Anne Schröder

Technikantin 2025/26

In einem Satz: Das NRW-Technikum war für mich …

… der perfekte Übergang von Abitur in alles was danach noch kommen mag.

3 Worte, die ich mit dem NRW-Technikum verbinde …

Vielseitig, Bereichernd, Interessant.

Warum hast Du Dich dazu entschieden, am NRW-Technikum teilzunehmen?

Ich fand die Möglichkeit ein halbes Jahr lang das Leben an der Uni und im Beruf kennenzulernen perfekt, um mir klarer in meinen Zukunftsvorstellungen zu werden. Uni und die Praxis im Beruf entscheidet sich schließlich ziemlich von dem was man in der Schule macht, da ist das Technikum einfach die perfekte Gelegenheit sich beide Seiten einmal anzusehen.

Was war dein persönliches Highlight?

So viele nette und interessante Menschen kennenzulernen, die ich sonst
vermutlich nie getroffen hätte.

Was würdest du Interessentinnen raten, die überlegen, sich anzumelden?

Traut euch! Wenn ihr glaubt ein MINT-Beruf könnte euer Ding sein, oder aber auch wenn ihr noch gar nicht wisst was ihr machen wollt, ist das Technikum super um das erste halbe Jahr nach dem Abitur sinnvoll zu nutzen. Ihr bekommt hier so viele Eindrücke in verschiedenste Bereiche und könnt auch schon vorm Studium Kontakte zu Gleichgesinnten und Unternehmen knüpfen. Selbst wenn ihr danach sagt, dass MINT doch nicht euer Ding ist, werdet ihr viele wertvolle Erfahrungen gesammelt haben. Es lohnt sich mitzumachen. Ihr werdet sicher eine tolle Zeit haben.

Was hat dir an deinem Praktikum besonders gut gefallen?

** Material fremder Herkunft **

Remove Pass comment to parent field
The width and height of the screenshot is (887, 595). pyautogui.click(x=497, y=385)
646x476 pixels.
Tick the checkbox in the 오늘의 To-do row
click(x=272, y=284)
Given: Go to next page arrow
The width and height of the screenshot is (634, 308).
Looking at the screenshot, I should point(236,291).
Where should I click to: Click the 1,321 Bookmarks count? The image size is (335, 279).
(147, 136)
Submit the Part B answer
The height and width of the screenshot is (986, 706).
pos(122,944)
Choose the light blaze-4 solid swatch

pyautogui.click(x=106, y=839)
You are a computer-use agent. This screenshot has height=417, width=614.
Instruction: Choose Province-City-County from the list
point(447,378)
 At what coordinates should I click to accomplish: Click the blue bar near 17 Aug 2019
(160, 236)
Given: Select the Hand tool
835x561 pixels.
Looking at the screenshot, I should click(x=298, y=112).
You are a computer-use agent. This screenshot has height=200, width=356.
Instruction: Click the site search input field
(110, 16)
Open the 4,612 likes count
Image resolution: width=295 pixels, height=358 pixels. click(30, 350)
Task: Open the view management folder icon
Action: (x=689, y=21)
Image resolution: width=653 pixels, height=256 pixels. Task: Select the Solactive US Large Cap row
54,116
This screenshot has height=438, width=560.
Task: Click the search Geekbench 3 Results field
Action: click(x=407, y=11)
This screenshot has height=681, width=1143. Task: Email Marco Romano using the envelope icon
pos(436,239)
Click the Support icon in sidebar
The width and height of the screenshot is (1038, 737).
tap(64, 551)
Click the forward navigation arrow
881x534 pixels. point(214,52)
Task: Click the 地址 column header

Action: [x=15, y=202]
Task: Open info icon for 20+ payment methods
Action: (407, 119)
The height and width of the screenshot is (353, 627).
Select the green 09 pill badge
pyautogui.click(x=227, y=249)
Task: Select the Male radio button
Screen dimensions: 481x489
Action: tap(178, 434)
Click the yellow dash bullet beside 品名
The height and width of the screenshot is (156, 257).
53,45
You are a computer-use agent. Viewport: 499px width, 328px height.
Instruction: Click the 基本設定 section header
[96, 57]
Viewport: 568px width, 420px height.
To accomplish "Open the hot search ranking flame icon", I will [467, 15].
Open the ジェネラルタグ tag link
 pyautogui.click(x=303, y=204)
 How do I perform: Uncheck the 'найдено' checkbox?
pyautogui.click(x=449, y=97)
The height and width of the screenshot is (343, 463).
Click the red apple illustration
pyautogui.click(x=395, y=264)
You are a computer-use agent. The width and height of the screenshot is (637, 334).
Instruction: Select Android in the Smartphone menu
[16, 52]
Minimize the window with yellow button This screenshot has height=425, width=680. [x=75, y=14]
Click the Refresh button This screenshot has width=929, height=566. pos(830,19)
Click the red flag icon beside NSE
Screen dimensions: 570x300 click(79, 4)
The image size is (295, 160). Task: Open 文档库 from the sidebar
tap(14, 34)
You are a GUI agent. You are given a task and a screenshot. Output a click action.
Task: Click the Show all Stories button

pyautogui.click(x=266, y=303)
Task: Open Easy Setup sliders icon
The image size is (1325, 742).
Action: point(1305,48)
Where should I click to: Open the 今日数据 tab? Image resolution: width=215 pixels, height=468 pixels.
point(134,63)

Da Ich zu Beginn mit den neuen Azubis in der Ausbildungswerkstatt war fiel der Einstieg in das Praktikum deutlich leichter. Man hat sich nicht so verloren gefühlt und konnte gleichzeitig wichtige Grundlagen für das Verständnis der Arbeit von Phoenix sammeln.
Ansonsten war für mich am schönsten wie freundlich die Menschen sind, die Ich kennenlernen durfte. Das Arbeitsklima bei Phoenix war sehr angenehm, man hat sich immer wohl gefühlt. Egal was war man hatte stets jemanden der gern geholfen hat.

Warum würdest du das NRW-Technikum weiterempfehlen?

Die Kombination aus Praktikum und Studienorientierung ist einzigartig, zusammen mit dem Rahmenprogramm lernt man wirklich viel für die Zukunft. Es ist ein gut investiertes halbes Jahr, das einen nicht nur in der Berufswahl, sondern auch persönlich weiterbringt.
Außerdem hat man bis zum Beginn des Wintersemesters dann immer noch viel Zeit für weitere Praktika, das Reisen oder worauf auch immer man Lust hat.

Was Erkenntnisse oder Erfahrungen hast du für dich mitgenommen?

Man muss nicht von Beginn an alles perfekt können, es reicht vollkommen aus sich zu bemühen und dabei zu lernen.

Mein schönster Moment:

Es gab viele schöne Momente, zu viele um einen schönsten heraus zu filtern.